# Data Logging
Labbench provides several data logging capabilities oriented toward experiments that involve complex sweeps or test conditions. Their general idea is to automatically log small details (device parameters, test conditions, git commit hashes, etc.) so that automation code is focused on the test procedure.
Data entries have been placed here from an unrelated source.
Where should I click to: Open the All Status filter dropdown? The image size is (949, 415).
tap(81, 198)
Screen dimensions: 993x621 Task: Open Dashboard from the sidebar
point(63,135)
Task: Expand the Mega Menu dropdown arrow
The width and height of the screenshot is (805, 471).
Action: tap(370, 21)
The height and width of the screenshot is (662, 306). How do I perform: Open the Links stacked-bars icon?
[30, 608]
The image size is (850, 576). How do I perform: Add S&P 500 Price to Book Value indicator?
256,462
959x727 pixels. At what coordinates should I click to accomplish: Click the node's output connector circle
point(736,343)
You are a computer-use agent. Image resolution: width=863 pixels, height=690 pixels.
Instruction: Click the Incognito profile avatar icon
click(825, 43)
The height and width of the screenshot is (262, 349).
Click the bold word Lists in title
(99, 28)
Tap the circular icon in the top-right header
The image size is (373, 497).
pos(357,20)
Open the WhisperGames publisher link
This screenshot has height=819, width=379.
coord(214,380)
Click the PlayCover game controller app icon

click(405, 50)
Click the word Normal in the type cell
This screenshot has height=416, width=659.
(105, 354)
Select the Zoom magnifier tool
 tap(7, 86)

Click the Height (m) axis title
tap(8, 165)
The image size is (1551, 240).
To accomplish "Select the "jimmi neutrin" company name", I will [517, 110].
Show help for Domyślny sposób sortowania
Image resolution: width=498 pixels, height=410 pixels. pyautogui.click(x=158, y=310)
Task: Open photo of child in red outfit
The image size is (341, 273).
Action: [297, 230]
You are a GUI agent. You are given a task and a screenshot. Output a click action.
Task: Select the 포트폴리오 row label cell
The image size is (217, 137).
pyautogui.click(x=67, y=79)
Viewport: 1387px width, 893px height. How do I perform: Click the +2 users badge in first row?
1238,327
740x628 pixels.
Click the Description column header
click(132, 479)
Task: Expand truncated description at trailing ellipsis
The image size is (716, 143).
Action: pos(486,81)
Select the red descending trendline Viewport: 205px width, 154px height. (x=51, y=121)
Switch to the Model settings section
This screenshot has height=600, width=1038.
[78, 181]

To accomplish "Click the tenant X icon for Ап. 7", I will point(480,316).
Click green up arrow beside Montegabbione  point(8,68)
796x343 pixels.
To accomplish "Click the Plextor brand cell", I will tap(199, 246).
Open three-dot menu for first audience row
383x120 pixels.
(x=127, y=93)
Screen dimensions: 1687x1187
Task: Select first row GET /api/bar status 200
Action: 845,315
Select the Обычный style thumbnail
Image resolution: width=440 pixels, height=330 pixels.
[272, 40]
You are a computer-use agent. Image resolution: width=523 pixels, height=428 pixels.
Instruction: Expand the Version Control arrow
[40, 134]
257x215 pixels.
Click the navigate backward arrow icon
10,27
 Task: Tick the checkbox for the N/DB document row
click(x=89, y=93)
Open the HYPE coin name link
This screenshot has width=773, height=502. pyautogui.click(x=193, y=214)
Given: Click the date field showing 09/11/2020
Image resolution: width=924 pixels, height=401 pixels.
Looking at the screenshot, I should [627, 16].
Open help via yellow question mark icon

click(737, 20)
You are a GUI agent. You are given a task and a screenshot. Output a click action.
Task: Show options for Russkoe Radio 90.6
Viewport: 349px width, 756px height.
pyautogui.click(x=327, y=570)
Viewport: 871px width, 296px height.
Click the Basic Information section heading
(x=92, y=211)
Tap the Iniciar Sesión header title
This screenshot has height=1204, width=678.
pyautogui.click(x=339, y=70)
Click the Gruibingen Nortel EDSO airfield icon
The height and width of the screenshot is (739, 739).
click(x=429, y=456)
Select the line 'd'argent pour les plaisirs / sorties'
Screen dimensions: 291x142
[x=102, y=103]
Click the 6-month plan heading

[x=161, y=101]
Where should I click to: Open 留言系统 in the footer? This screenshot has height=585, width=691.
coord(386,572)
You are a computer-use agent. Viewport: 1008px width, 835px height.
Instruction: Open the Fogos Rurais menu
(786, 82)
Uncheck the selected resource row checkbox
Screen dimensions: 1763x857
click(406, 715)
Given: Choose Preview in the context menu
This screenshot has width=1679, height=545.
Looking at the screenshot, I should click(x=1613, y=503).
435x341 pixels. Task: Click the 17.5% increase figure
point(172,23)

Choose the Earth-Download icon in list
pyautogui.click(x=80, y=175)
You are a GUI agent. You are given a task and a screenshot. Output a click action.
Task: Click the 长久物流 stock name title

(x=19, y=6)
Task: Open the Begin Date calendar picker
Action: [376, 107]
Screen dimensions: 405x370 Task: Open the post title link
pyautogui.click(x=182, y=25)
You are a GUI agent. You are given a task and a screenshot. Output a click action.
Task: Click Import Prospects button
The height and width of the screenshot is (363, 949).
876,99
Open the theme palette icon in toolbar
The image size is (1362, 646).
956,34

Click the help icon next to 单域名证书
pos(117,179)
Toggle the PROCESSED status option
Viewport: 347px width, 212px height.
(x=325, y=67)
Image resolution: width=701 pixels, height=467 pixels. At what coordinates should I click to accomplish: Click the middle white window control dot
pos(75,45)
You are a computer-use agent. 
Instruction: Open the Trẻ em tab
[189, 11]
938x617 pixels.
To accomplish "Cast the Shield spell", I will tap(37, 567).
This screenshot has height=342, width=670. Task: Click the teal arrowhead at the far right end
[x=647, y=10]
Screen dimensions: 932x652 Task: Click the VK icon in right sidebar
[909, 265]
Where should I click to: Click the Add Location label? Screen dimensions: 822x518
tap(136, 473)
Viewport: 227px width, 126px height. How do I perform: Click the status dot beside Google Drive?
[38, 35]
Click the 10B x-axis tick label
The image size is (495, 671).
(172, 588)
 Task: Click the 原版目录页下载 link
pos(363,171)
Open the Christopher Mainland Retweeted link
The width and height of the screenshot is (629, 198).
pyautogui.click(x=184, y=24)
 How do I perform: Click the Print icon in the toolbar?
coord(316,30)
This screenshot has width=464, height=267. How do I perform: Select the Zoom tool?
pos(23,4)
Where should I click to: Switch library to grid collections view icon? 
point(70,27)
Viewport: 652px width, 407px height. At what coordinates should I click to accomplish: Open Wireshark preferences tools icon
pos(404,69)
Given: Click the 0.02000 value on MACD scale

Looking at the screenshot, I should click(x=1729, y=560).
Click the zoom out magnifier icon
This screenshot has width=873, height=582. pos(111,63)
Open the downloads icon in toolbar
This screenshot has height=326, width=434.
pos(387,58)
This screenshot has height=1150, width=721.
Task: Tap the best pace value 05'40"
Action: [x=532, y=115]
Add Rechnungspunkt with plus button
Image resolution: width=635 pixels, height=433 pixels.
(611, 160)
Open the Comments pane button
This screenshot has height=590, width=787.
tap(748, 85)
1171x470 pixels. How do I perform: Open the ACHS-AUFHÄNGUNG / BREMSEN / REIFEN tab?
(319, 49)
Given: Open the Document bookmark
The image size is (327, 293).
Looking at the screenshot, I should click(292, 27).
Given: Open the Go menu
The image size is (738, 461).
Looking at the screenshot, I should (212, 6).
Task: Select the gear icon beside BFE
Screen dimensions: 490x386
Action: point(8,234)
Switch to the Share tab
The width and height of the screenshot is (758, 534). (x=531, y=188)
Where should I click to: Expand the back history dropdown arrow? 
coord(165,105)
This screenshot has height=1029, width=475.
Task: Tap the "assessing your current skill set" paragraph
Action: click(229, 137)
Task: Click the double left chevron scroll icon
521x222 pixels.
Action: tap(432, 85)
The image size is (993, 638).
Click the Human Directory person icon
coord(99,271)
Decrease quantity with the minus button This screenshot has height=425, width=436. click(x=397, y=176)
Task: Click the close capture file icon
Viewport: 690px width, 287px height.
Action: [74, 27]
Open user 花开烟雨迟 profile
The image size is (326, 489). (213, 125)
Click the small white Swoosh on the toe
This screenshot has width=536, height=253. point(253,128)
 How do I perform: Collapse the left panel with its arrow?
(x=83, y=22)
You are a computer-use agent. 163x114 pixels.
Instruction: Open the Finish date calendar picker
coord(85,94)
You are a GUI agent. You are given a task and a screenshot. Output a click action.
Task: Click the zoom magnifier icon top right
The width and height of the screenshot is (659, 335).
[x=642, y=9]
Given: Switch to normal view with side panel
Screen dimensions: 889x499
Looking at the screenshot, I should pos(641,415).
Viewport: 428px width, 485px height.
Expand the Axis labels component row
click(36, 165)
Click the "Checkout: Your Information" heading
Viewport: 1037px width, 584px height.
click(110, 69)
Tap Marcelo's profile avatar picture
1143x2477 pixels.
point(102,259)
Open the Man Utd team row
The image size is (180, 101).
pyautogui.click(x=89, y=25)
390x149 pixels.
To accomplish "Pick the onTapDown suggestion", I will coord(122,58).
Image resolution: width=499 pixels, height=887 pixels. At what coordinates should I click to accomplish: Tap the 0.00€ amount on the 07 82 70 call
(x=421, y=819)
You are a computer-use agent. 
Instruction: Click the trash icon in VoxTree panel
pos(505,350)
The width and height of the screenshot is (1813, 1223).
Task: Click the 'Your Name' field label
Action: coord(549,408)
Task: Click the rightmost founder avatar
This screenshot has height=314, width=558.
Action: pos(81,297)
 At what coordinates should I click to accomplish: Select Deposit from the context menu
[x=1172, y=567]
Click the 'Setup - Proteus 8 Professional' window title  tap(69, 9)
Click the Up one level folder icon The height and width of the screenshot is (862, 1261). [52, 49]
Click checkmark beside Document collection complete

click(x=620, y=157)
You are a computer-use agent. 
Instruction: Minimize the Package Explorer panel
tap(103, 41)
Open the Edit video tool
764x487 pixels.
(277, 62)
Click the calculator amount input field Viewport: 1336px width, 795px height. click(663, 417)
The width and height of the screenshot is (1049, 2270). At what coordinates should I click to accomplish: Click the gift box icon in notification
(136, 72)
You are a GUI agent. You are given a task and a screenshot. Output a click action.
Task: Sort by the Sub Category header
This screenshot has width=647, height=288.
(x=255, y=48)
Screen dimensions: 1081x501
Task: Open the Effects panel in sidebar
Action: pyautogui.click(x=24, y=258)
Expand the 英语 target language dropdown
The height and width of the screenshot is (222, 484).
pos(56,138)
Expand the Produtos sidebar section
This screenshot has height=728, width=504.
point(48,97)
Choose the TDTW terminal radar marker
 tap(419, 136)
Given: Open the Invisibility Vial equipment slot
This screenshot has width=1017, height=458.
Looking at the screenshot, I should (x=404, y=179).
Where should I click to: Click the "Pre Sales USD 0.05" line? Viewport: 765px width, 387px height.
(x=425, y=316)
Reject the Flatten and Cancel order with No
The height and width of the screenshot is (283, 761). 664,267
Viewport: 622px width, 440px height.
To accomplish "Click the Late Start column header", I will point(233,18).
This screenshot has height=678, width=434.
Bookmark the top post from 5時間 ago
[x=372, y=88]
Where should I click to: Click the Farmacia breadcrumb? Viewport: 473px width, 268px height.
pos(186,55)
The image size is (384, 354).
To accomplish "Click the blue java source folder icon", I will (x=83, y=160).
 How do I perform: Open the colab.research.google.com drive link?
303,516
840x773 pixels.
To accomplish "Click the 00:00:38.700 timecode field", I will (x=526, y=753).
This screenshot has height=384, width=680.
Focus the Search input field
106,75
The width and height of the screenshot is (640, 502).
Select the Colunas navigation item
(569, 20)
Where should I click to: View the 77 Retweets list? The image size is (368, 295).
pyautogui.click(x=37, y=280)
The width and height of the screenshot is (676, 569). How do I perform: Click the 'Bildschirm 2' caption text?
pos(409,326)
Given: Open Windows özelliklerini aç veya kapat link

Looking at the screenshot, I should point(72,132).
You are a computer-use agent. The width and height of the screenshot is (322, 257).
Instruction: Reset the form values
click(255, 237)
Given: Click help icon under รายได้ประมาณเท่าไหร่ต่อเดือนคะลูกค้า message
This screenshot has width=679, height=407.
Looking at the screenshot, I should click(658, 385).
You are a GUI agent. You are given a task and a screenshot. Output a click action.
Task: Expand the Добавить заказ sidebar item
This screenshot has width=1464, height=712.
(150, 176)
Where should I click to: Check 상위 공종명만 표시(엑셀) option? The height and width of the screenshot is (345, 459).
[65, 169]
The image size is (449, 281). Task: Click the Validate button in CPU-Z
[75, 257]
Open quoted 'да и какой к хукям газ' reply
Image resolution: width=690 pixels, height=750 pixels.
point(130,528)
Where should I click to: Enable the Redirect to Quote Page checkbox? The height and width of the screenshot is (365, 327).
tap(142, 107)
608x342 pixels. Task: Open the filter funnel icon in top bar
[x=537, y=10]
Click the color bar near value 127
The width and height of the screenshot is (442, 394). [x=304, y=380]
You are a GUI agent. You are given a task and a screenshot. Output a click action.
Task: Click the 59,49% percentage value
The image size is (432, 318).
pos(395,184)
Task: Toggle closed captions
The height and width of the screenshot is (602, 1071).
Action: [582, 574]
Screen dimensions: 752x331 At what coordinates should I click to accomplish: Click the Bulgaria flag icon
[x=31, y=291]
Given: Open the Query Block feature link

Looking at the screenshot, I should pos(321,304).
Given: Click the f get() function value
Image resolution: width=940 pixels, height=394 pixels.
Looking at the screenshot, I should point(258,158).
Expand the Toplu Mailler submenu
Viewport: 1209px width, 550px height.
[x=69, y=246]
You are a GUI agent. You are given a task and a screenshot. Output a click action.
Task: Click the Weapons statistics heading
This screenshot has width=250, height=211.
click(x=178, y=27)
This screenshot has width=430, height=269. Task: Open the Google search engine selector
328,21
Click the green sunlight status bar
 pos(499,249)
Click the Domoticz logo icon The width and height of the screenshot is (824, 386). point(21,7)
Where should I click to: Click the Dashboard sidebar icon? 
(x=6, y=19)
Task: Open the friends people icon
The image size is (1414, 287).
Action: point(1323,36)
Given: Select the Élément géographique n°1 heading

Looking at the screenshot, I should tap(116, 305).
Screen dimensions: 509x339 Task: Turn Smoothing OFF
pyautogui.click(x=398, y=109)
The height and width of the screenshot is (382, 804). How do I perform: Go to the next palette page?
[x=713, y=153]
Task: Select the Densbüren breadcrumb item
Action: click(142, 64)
The resulting logging system makes many implicit decisions but attempts describe the resulting structure clearly:
* Automatic logging of simple scalar parameters of {py:class}`labbench.Device` objects that are defined with {py:mod}`labbench.paramattr`
* Manual logging through simple dictionary mapping
* Consistent and automatic mapping from non-scalar types ({py:class}`pandas.DataFrame`, {py:func}`numpy.array`, long strings, files generated outside the data tree, etc.)
* Support for several output data types: {py:class}`labbench.CSVLogger`, {py:class}`labbench.HDFLogger`, and {py:class}`labbench.SQLiteLogger`

## Example: Logging `Device` objects
To get started, consider a simple loop:

In [1]:
import numpy as np
import labbench as lb
from labbench.testing.pyvisa_sim import SpectrumAnalyzer, PowerSensor

lb.visa_default_resource_manager('@sim')
lb.show_messages('info')

sensor = PowerSensor()
analyzer = SpectrumAnalyzer()

db = lb.CSVLogger(path=f"./{np.random.bytes(8).hex()}")
db.observe_paramattr([sensor, analyzer])

with sensor, analyzer, db:
    for freq in (5.8e9, 5.85e9, 5.9e9):
        analyzer.center_frequency = freq
        sensor.frequency = freq

        sensor.trigger()
        analyzer.trigger()

        data = {
            'analyzer_trace': analyzer.fetch(),
            'sensor_reading': sensor.fetch()[0],
        }

        db.new_row(data)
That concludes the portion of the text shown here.